This disparity was highlighted at peaceful racial justice demonstrations that cropped up in all corners of the state, supported by a wide demographic of Ohioans. In Toledo and elsewhere, the protests ushered in a new generation of organizers who broached a dialogue with city officials and law enforcement about police reform.
And what state lawmakers could not do, many cities and counties did themselves when they declared racism a health crisis.
Reem Subei, the first Muslim woman to run for an Ohio Senate seat, narrowly lost her Democratic primary to Joel O’Dorisio in April but said the experience showed her that people in her northwest Ohio district are not fundamentally against backing a candidate they haven’t seen represented in politics.

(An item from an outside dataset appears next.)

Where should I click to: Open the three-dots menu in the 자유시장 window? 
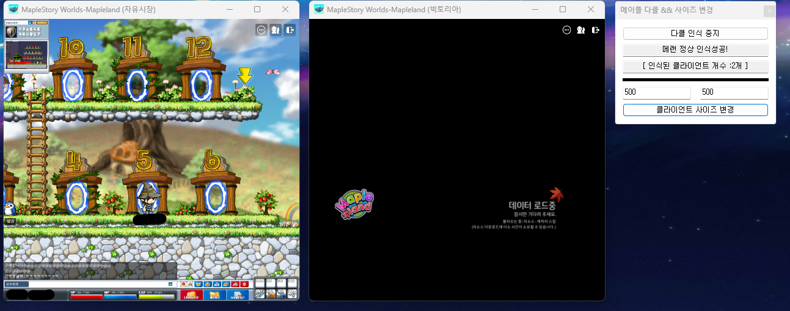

“It’s easier for folks to gravitate to what’s familiar, what we’ve been conditioned to see in politics, which is men in their 40s and 50s,” said Ms. Subei, who’s 30 and a legal-aid lawyer. “It takes personal encounters and relationships to get us past that, and to get people to put their faith and support behind a younger woman.”
Local racial justice organizers said their foremost priority is continuing to hold police accountable for their actions and pushing for reform, even long after the public’s attention has shifted to the next crisis.
“What [the police] do when they come into contact with people — because of the color of his skin or after they run his name. Everybody has a past,” said Anthony Cowell, the 31-year-old founder of the New Generation Black Foundation, which is planning upcoming marches in Toledo.
“People change,” he said.
First Published July 19, 2020, 6:49 p.m.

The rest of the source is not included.